When it comes to creating your legacy, there are many facets to consider. An estate plan is an excellent way to make your wishes known and provide for the people and causes near and dear to your heart.
Your generosity to the causes you care about is an important part of creating your legacy, and even if you aren't ready to make a significant gesture by establishing a charitable trust, you can still familiarize yourself with the concepts.
There are several types of charitable trusts, each with their own advantages and limitations. On top of the ability to provide for a cause you cherish, charitable trusts offer your and your heirs tax advantages you might not otherwise enjoy.
Charitable trusts are irrevocable, so it is always important to consult with an estate planning professional to make sure that you truly understand the nuances of in your charitable trust options. Once you set up a charitable trust, you cannot dismantle it.
With some careful planning, you can make the most of a charitable trust to create your legacy and maximize your benefits.

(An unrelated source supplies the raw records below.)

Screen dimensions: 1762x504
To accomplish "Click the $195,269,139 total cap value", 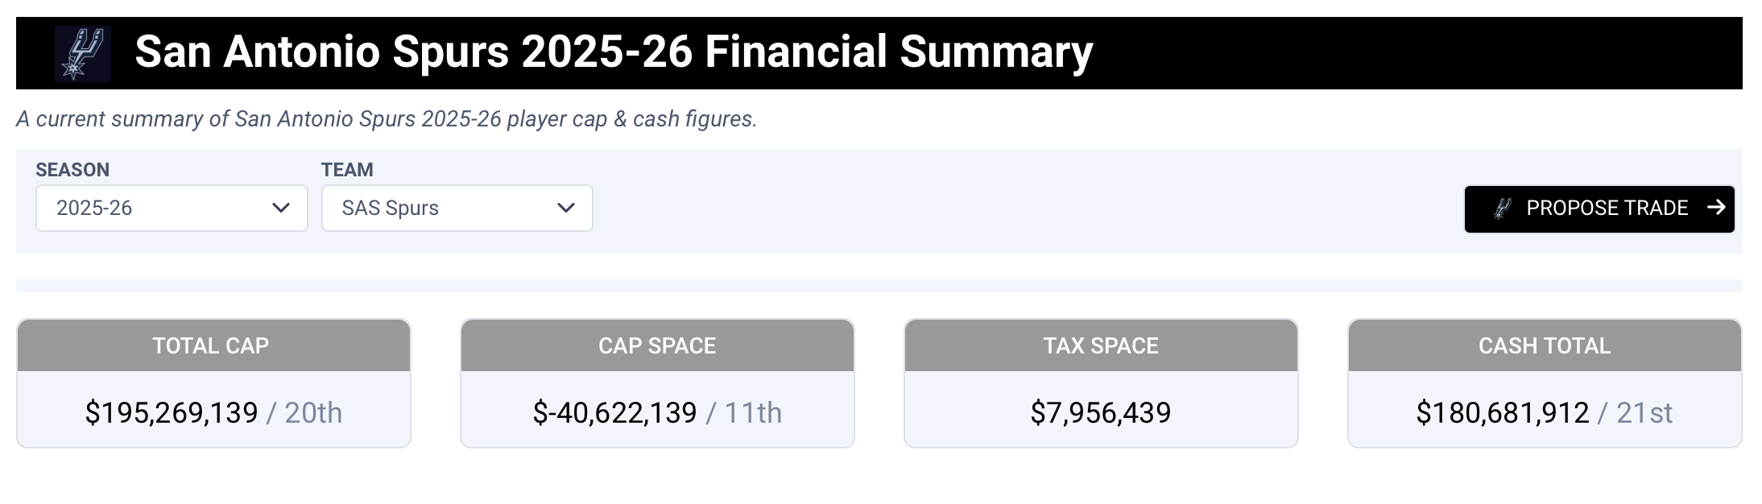I will [x=172, y=413].
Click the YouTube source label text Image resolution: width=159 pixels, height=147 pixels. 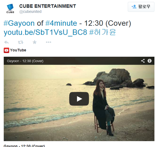coord(18,50)
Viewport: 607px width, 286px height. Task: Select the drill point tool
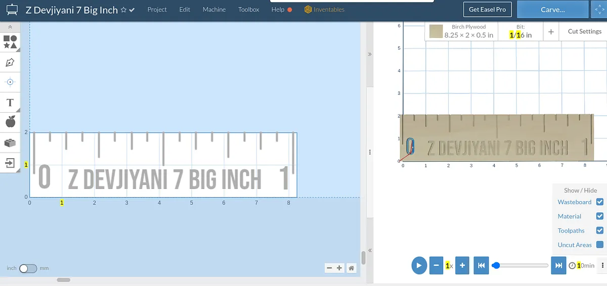(x=10, y=82)
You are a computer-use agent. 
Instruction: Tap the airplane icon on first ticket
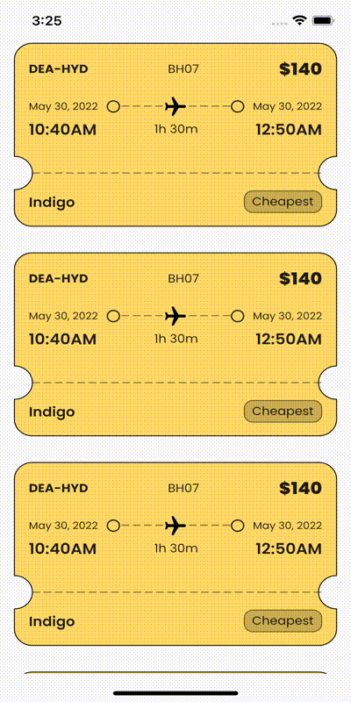pos(175,106)
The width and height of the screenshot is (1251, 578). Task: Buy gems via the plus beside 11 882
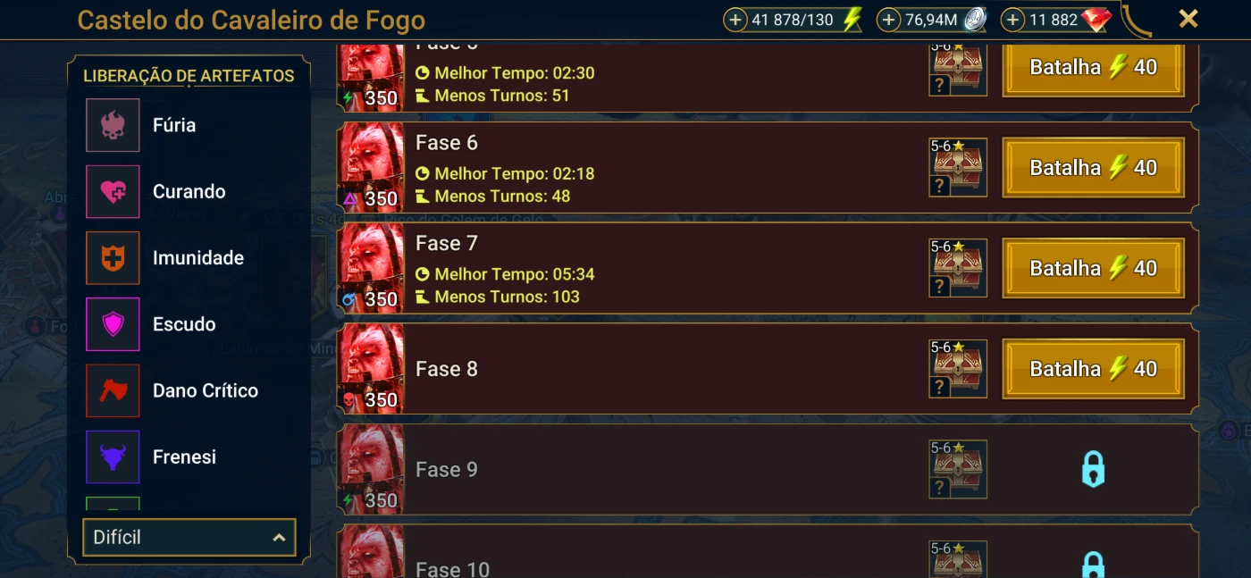(x=1012, y=20)
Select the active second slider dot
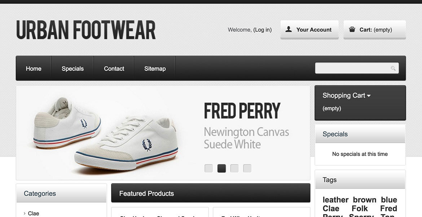Image resolution: width=422 pixels, height=217 pixels. pos(221,168)
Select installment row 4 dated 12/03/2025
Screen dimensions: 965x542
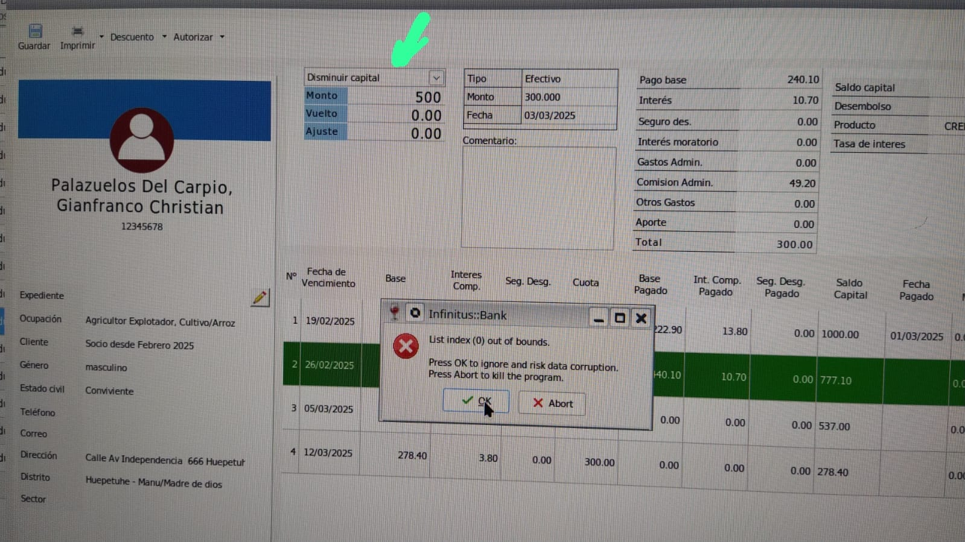[x=328, y=453]
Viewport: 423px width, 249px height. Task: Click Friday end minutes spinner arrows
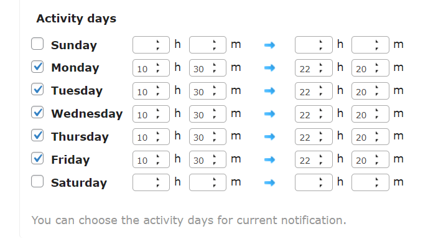click(377, 159)
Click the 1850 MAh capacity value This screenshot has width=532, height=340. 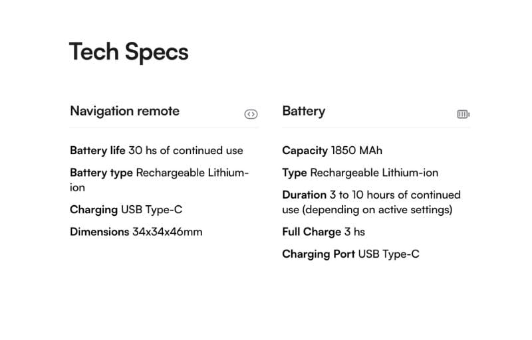[356, 151]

Three distinct tax advantages
When you choose to place assets in a charitable trust, the tax code allows you deduct the value of the gift from your income over the five subsequent tax years. However, it is important to understand the way that your trust is set up to pay you any interest. You are not allowed to merely deduct the full value of the gift, but rather the value of the gift minus the projected value of any interest payments you receive.
Despite the fact that you can receive payments from a charitable trust using the value of the underlying assets, you can safely use charitable trusts to remove certain assets from your personal estate. When you pass away, assets held within a charitable trust do not count toward your overall personal net worth, and will not trigger probate.
Finally, charitable trusts allow you to sell an asset that increased in value while you owned it without paying capital gains taxes. This process is a bit complicated, but effective.
If you own a piece of land over a period of time and it increases in value from $100,000 to $400,000 you may incur capital gains taxes if you sell it outright. However, if you place the property in a charitable trust, the charity named as the recipient can sell the property without incurring these penalties and invest the proceeds and pay you the interest without triggering capital gains.
Whatever your charitable ambitions may be, with proper guidance, you can use a charitable trust to achieve your goals and create a legacy that lasts for generations.